NOW KENYA ACCUSED OF KNEEJERK REACTION AS KWS-BRITISH ARMY TRAINING SHELVED
(Posted 23rd June 2014)
The recent offer by the British government to have troops based in Kenya for field training – a cooperation which goes back for decades – provide specialized courses for KWS rangers, was welcomed at the time by Kenya’s conservation fraternity as a meaningful contribution towards providing KWS field personnel with more bush craft and techniques in combating poachers.
It was now confirmed overnight however that the Kenya government has inexplicably either postponed or outright cancelled the training initiative though no authoritative comment could be obtained as yet from any known government sources or sources close to the Kenyan government.
Only two days ago did President Uhuru Kenyatta place the KWS field operations, including all assets like vehicles, communications equipment and arms, under the direct control of the country’s police chief, a move which has not exactly inspired confidence among conservationists due to the checkered history of IGG Kimayo, both by lack of good fortunes and then of course his hugely damaging mouth offs in public, including the social media. He gained added notoriety when trying to impose a ban on tinted car windows for ‘security reasons’ only to do a U-turn in a humiliating climbdown, not the first of several over the past months since getting on the wrong side of public opinion following the Westgate Mall PR disaster.
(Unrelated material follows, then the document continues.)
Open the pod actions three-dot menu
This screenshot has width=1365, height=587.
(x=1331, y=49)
It is understood from British sources that they hope this is only a temporary delay or postponement rather than throwing the entire training exercise out of the window. Kenya’s elephant lady, Dr. Paula Kahumbu, already expressed her exasperation over the move over Twitter and via her Facebook page.
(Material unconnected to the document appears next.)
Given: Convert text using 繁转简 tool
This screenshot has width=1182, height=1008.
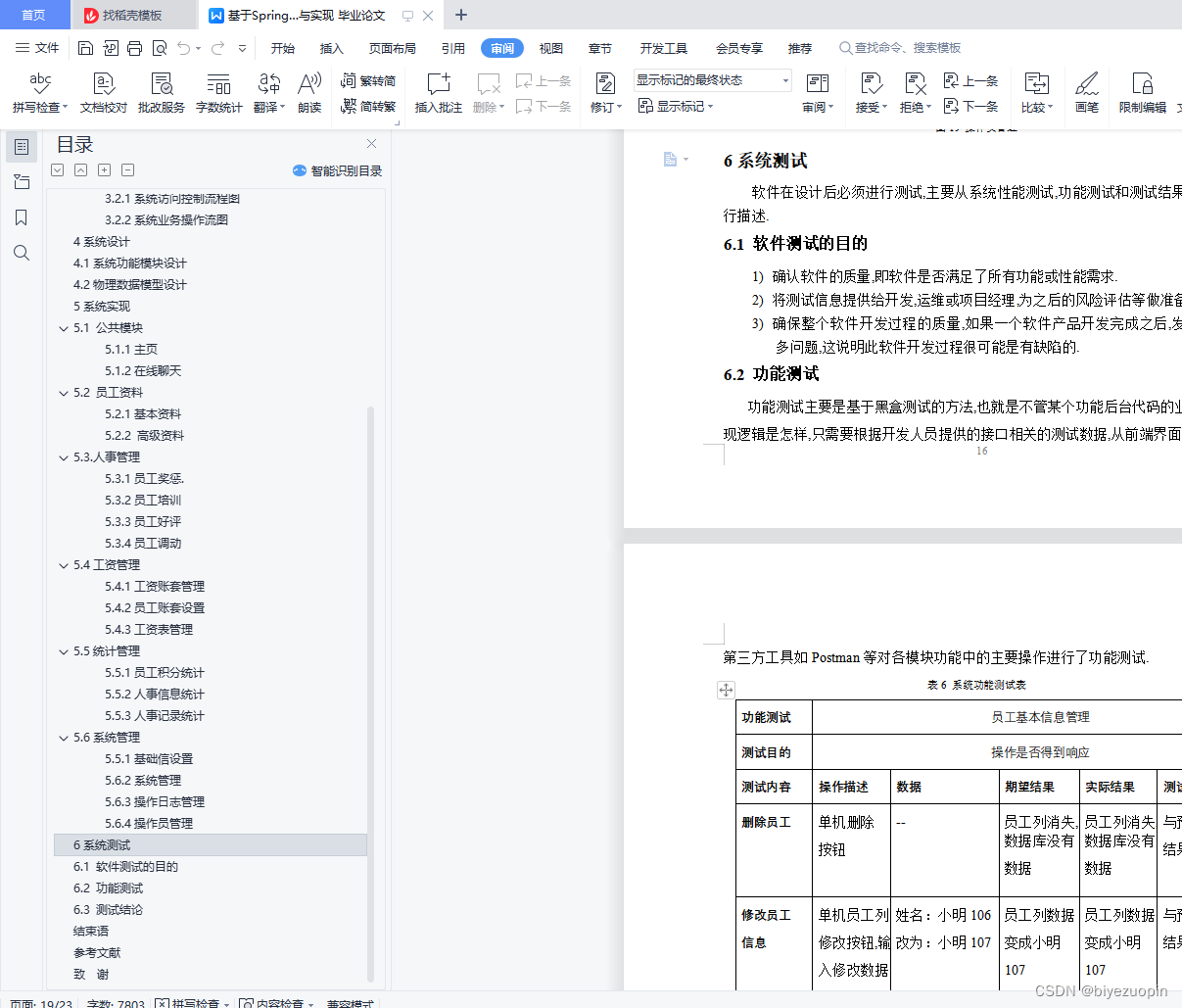Looking at the screenshot, I should point(368,80).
This is the second such knee jerk decision taken by the Kenyan government following an earlier directive by shadowy bureaucrats that the use of UAV’s aka drones for the purpose of surveillance by conservancies was banned, again under the pretext of security, while the outcome has led already to the poaching of two of Kenya’s most iconic but tusker elephants and more poaching attempts on rhinos which the use of this state of the art technology could prevent. Conservation sources harshly condemned the ban on the use of UAV’s pointing out that they are for one not armed and secondly can provide real time images even at night of poaching hotspots and would in any case only be operated under a set of strict rules provided by the Kenya Civil Aviation authority and other security organs. Kenya oh Kenya, the direction to get out of the hole is by going up, not digging deeper.